> [WHAT TO PRODUCE]: Check each line of the listing below for the string "Windows", and copy the ones that have it.
▼
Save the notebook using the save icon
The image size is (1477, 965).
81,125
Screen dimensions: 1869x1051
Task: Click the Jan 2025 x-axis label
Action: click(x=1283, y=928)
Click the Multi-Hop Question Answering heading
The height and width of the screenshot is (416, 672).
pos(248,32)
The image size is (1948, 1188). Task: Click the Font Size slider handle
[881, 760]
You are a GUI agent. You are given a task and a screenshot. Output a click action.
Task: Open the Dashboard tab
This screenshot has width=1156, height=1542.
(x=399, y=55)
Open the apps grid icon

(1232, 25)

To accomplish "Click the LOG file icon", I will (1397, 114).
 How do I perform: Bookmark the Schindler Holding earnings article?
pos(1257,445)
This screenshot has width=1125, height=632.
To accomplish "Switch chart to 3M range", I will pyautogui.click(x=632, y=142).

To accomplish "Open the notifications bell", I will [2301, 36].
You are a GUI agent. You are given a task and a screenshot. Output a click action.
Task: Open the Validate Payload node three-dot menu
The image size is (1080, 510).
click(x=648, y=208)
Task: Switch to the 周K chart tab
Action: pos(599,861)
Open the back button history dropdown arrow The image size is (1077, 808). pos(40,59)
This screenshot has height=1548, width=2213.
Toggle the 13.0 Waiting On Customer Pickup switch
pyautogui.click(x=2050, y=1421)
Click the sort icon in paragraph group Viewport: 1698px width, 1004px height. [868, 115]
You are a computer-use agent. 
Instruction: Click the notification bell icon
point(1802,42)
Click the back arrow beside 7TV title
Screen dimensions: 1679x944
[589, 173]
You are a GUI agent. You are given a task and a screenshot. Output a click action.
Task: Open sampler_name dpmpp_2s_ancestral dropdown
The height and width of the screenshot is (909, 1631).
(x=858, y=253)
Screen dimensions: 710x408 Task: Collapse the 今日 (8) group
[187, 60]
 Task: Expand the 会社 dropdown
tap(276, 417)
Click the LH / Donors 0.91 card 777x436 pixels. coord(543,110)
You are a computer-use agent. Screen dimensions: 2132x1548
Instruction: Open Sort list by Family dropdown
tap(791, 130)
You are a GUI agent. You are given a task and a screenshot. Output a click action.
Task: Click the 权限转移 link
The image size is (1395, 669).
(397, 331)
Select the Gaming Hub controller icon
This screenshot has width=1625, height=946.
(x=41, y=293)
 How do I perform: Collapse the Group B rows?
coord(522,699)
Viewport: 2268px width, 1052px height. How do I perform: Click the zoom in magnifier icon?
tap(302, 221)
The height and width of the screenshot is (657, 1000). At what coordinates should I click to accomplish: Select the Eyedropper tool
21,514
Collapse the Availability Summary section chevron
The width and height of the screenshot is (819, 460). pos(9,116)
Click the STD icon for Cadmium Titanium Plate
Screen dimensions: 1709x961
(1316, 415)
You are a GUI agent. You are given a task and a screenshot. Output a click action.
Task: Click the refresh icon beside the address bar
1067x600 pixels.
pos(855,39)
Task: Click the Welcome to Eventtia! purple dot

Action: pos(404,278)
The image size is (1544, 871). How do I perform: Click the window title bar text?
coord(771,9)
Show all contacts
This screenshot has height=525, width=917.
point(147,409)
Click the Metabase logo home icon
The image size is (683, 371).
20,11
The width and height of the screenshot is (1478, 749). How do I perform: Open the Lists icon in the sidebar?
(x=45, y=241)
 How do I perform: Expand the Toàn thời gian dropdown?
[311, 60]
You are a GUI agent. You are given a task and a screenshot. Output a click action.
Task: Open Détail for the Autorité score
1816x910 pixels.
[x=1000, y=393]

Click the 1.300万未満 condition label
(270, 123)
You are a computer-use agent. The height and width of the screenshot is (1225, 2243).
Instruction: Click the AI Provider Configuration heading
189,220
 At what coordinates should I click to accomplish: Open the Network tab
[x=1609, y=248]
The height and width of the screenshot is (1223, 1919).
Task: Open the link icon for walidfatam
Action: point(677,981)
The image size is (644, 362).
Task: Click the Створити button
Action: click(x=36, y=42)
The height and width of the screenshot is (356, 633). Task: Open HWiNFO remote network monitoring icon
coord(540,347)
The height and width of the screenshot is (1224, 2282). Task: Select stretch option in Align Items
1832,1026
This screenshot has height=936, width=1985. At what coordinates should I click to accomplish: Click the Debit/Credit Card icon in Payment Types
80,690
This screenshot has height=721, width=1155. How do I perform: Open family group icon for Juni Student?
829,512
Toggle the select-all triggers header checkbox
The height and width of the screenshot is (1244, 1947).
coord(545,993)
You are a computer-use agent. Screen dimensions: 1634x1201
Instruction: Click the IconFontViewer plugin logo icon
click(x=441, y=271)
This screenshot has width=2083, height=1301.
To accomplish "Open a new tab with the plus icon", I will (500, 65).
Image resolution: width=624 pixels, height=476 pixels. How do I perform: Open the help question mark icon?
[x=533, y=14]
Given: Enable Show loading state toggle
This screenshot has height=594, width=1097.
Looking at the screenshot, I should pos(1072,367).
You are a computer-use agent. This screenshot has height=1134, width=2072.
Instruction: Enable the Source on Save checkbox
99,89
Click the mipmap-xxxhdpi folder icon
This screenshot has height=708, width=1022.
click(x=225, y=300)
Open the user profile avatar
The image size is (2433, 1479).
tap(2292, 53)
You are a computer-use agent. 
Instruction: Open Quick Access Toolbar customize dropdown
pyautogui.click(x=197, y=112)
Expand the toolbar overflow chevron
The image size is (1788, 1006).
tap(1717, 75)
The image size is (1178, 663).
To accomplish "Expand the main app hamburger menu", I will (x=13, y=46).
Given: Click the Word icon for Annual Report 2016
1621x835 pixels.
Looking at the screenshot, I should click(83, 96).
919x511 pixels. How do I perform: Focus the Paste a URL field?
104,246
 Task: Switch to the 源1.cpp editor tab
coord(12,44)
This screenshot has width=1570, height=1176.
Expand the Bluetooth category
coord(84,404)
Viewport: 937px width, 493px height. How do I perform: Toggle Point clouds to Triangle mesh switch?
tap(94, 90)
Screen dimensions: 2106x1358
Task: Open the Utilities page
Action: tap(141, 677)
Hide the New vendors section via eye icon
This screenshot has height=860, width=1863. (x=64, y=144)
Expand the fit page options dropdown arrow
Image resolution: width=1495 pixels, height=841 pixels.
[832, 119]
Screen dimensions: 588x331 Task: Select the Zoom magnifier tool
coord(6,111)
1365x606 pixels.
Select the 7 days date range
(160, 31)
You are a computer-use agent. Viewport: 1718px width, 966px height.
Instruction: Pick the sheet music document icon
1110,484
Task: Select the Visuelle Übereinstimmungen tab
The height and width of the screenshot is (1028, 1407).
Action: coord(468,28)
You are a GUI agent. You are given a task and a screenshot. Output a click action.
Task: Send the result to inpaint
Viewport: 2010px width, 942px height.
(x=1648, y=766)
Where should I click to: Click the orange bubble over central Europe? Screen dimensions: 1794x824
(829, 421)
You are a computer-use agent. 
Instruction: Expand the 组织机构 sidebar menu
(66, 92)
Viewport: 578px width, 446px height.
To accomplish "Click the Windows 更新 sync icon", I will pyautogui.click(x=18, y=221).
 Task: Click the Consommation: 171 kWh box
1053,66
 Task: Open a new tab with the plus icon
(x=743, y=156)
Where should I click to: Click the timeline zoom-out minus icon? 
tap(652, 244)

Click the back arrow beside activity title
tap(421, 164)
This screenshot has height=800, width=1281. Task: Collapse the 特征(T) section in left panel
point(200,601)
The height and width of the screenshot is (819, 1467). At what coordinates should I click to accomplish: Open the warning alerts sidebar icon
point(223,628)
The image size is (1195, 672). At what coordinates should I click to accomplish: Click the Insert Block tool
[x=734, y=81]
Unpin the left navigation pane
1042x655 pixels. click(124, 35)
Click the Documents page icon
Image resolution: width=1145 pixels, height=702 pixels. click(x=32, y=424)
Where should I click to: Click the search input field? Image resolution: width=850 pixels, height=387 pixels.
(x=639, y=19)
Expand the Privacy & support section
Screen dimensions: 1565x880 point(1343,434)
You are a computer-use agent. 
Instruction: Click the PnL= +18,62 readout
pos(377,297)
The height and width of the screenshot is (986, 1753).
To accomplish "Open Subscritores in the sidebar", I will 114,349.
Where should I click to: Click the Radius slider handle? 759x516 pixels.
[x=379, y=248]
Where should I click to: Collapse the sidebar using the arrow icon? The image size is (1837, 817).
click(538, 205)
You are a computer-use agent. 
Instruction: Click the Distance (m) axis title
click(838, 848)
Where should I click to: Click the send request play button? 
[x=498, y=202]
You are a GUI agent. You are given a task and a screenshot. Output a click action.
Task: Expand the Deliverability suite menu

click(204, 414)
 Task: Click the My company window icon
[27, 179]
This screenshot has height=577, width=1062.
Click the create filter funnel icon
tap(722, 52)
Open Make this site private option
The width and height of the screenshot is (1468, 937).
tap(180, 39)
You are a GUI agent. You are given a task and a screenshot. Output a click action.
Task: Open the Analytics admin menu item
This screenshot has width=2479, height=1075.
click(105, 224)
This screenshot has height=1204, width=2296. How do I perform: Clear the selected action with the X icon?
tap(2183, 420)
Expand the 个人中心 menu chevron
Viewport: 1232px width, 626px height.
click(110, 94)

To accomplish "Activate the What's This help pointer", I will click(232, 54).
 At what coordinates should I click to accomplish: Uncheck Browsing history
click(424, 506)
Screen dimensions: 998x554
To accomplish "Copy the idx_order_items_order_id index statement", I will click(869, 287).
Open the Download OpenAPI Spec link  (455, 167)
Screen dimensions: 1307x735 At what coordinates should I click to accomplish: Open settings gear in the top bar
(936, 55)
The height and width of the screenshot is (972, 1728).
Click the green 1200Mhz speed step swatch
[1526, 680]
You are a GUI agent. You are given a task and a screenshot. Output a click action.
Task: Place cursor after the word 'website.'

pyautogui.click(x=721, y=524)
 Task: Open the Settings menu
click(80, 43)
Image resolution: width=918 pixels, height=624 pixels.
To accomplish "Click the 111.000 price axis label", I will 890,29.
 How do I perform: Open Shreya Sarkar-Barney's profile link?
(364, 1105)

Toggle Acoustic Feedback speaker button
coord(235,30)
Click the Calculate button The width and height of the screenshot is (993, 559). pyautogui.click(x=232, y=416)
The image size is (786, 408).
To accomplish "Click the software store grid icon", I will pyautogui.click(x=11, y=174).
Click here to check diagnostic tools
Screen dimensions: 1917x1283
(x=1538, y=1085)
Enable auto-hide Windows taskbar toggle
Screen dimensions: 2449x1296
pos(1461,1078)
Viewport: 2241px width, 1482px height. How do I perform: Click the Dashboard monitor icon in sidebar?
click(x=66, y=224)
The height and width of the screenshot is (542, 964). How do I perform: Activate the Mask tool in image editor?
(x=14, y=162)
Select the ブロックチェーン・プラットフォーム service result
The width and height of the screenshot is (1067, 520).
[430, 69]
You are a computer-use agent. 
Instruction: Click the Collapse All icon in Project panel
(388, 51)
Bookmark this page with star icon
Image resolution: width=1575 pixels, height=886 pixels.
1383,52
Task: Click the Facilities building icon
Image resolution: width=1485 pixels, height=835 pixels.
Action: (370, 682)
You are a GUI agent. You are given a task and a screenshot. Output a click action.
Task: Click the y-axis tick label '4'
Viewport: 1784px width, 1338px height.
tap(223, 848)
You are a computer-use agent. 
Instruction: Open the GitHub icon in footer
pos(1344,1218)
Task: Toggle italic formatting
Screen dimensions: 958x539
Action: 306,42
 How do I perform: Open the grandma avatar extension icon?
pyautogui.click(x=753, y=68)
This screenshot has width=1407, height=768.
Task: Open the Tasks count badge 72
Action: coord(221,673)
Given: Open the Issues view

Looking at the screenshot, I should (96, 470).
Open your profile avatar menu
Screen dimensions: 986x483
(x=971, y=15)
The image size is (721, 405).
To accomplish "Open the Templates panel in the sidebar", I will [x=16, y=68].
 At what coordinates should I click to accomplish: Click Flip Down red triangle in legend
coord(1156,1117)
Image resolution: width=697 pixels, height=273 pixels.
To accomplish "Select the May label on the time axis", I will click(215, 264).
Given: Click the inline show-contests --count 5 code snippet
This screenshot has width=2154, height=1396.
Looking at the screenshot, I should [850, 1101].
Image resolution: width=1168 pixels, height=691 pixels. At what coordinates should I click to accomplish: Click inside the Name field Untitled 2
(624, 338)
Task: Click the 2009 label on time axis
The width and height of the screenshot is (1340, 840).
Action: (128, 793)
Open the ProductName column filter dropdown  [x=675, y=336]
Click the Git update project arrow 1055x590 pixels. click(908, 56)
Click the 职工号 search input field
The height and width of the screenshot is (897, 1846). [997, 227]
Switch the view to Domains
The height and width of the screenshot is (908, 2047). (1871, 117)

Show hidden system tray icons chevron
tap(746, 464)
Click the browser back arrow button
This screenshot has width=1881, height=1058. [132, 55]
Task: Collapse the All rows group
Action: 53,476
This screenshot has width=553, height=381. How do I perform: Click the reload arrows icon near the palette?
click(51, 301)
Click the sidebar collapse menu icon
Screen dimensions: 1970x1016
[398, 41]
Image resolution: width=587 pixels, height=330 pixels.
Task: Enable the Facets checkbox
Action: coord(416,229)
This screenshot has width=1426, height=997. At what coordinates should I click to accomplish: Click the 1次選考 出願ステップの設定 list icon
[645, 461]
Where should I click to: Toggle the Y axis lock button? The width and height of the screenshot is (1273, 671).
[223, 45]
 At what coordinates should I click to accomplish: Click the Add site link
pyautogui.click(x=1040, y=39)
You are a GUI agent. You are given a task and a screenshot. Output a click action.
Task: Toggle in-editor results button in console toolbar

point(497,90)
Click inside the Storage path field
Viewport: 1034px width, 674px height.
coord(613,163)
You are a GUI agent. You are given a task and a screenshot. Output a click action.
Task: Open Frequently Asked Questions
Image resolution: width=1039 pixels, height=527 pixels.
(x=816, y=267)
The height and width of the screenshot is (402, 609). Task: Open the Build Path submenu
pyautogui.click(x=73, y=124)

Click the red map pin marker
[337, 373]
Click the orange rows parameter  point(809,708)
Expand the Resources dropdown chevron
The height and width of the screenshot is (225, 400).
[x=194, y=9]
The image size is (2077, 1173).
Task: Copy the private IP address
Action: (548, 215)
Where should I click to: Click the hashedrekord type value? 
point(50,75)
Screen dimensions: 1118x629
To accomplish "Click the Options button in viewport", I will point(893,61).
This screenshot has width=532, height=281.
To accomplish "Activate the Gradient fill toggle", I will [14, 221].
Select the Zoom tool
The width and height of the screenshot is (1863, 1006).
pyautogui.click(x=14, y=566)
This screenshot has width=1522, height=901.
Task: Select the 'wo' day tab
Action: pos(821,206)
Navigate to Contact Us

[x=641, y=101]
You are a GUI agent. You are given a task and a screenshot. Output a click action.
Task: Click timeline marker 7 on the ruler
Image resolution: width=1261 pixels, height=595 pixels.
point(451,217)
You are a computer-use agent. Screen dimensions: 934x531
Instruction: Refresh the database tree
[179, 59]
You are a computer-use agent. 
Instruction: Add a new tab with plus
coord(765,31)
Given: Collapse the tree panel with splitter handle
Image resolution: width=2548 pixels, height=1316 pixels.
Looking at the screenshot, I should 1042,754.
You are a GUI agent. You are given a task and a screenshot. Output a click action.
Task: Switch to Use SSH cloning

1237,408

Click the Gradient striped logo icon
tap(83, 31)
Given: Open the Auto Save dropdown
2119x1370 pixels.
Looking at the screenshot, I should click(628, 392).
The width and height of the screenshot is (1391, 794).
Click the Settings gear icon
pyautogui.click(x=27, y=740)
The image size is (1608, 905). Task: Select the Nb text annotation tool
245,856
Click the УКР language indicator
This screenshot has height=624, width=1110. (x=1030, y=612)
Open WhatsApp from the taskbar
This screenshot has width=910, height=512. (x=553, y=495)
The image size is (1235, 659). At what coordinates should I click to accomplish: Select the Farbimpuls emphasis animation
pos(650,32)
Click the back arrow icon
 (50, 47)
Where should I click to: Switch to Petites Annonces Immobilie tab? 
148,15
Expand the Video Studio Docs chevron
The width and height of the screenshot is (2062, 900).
▲
> [RESULT]:
To accomplish "Click the Windows 更新 sync icon", I will pyautogui.click(x=18, y=221).
Enable auto-hide Windows taskbar toggle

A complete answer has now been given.